Glutamine metabolic stress induces SLC25A6-dependent mitofission via MIC60-MIC19 complex disassembly in colorectal cancer.

Glutamine addiction is a key metabolic vulnerability in cancer. However, the mechanisms governing the limited efficacy of glutamine metabolism inhibitor (GMI) monotherapy require further investigation. Via single-cell monitoring using a caspase-3 activity indicator, we identified SLC25A6 as a key mediator of GMI-induced apoptosis in colorectal cancer cells. SLC25A6 overexpression enhanced apoptosis both in vitro and in vivo. SLC25A6 promoted mitochondrial fragmentation and dysfunction and upregulated the expression of mitochondrial fission markers. Notably, mitofission inhibitors largely abolished SLC25A6-related mitochondrial dysfunction and intrinsic apoptosis. Mechanistically, SLC25A6 directly interacted with MIC60, competitively inhibiting MIC19 binding; both MIC60 and MIC19 are key components of the mitochondrial contact site and cristae organizing system (MICOS).
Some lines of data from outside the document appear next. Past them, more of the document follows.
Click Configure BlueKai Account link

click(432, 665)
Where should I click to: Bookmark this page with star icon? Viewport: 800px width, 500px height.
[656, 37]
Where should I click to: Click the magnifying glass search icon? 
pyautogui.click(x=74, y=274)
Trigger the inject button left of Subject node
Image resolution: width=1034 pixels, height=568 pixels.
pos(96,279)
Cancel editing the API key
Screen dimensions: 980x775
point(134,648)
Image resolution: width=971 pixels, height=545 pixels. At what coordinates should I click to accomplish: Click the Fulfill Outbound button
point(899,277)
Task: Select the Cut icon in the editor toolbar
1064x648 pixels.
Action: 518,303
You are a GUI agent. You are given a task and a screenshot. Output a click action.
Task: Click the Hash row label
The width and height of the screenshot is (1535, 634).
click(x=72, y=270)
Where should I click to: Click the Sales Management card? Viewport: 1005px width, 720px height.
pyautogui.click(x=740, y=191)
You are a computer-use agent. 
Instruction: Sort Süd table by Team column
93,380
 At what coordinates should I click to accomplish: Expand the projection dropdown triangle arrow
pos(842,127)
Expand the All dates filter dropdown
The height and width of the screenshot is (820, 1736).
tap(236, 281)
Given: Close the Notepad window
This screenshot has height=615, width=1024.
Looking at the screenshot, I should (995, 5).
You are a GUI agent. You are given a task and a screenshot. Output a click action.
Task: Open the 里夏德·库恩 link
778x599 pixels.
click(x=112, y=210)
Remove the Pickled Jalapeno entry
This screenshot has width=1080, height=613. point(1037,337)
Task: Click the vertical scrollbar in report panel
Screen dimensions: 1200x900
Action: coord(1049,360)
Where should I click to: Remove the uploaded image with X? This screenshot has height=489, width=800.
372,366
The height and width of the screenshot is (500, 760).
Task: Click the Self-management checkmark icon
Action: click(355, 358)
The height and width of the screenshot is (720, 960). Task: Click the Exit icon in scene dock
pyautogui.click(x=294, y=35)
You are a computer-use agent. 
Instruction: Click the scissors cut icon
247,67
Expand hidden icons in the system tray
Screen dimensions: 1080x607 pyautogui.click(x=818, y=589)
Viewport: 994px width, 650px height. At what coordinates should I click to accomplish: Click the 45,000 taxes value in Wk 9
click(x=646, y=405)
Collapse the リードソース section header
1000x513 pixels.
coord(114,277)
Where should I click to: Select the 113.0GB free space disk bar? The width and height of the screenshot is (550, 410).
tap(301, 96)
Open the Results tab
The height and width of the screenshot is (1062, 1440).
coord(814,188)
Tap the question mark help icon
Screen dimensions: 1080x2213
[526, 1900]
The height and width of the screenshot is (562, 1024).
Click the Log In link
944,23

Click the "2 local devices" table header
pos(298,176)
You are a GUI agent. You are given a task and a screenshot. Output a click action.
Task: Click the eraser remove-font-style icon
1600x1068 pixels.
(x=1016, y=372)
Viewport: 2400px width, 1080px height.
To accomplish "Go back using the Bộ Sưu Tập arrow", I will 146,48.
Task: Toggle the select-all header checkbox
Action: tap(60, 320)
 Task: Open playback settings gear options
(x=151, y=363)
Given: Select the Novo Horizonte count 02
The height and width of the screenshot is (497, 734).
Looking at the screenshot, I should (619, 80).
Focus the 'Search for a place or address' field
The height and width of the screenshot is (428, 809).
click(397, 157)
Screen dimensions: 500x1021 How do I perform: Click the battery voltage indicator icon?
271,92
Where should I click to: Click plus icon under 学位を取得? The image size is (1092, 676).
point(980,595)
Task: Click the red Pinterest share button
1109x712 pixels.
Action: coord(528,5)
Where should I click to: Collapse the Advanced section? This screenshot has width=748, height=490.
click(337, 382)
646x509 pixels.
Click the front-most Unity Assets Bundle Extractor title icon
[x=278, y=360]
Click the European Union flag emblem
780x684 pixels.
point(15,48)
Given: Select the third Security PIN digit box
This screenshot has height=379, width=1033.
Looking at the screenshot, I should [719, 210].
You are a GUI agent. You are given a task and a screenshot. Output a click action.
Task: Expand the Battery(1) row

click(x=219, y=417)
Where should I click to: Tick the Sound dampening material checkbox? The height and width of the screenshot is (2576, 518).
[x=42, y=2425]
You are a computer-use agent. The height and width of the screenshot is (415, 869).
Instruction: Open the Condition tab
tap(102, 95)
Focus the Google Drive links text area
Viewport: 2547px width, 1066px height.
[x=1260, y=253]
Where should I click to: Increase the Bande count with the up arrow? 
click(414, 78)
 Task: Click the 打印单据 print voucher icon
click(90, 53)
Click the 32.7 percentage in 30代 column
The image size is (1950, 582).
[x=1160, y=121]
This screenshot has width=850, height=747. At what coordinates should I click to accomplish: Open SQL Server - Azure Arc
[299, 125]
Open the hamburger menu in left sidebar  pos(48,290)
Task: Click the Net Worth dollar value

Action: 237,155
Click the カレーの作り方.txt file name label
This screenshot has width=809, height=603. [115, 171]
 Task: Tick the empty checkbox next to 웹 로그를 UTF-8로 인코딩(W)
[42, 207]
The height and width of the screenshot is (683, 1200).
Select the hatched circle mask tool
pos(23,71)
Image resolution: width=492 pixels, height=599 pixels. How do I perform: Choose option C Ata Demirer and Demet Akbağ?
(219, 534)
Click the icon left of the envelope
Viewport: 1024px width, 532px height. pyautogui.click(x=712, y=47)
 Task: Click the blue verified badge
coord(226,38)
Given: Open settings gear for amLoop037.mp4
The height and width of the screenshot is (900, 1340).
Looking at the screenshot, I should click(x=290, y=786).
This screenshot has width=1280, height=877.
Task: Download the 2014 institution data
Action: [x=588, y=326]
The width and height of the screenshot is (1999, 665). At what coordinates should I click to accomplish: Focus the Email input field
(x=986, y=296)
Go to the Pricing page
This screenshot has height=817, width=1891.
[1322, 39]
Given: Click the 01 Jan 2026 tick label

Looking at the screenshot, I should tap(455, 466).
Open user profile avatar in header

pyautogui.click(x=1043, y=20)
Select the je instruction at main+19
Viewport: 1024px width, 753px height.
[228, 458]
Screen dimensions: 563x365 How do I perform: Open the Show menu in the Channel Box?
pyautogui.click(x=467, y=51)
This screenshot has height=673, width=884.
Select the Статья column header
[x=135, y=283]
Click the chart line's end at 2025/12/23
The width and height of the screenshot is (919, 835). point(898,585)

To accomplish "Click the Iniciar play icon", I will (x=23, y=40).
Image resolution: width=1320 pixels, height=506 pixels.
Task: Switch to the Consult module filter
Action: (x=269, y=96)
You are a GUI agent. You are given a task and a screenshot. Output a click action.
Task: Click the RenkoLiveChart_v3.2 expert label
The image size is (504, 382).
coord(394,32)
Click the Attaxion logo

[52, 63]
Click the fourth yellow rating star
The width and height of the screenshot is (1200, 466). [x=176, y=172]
The SLC25A6 T126A mutant failed to bind MIC60 and lost its ability to destabilize the MICOS complex and facilitate mitofission. Upregulation of SLC25A6 expression induced by the glutaminase inhibitor CB-839 sensitized cancer cells to the Bcl-2 inhibitor ABT-199. Combined CB-839 and ABT-199 treatment showed strong synergistic antitumor effects in colorectal cancer xenograft models. Our findings reveal a novel function of SLC25A6 that links metabolic stress to mitochondrial apoptosis via disruption of the MICOS complex. Combination treatments with mitochondrial apoptotic inducers represent a promising avenue for maximizing the efficacy of GMIs in cancer treatment.